A lot of colons. like So: Now: Need: etc..

Davidzheng · 4h ago
P3: interesting that in the basics section, it makes an easy observation but no proof sketch. unlike P1/P2 (P1 has full proof idea sketch P2 says we'll bash). This suggests actually the whole proof is generated one-shot (unlike my previous comment). I guess it's not doing search in the text space (like output some line search for next line etc). OFC there's probably some final process outputing the proof from some parts so it could be obfuscated the search.

come to think of it, informal proof gen probably can't easily use search? Probably it's doing parallel generation with some information sharing + global verification process.
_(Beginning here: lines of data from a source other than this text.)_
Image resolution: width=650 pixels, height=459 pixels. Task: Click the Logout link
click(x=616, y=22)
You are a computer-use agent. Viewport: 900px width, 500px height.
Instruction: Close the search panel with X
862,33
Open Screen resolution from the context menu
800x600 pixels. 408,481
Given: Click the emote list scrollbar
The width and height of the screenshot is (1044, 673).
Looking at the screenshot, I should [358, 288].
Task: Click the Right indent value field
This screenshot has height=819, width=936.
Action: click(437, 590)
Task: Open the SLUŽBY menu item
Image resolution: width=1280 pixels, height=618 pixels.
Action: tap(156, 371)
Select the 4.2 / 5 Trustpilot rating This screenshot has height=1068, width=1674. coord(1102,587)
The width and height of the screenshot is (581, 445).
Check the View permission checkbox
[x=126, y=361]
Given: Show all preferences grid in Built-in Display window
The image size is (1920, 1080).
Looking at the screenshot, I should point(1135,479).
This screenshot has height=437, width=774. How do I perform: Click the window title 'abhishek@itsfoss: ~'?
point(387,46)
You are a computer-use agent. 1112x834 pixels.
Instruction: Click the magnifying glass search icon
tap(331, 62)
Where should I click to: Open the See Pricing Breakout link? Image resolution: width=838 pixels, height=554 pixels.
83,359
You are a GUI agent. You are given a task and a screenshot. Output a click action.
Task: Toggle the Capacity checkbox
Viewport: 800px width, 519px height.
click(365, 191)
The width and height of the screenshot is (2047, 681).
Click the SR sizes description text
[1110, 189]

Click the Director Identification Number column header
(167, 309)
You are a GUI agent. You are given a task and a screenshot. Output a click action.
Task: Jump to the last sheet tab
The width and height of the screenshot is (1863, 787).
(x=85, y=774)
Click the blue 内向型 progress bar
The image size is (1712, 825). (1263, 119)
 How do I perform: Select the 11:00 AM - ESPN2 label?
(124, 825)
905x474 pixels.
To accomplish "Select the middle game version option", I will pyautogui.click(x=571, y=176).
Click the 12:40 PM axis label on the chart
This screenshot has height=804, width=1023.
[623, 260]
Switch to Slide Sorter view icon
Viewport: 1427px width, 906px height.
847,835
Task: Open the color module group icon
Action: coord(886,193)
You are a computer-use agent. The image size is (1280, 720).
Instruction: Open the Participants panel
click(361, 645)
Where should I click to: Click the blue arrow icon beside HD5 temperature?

No real evidence except for the fact that the entire proof is very unstructured despite at each line it's written with some style consistency.

Davidzheng · 4h ago
P2 is geometry. It looks coordinate bashed? Very interesting to see it writing Good. and Perfect. after some lines. Very human-like in thinking process. It reads like a person talking about the proof orally.
Davidzheng · 4h ago
I posted about one of the twitter threads at https://news.ycombinator.com/item?id=44613840
ocfnash · 5h ago
According to the 6/N from this series, they are claiming full marks for problems 1 -- 5

https://x.com/alexwei_/status/1946477742855532918

energy123 · 4h ago
This is incredible. We know these questions are not in the training data. How can you still say that LLMs aren't reasoning.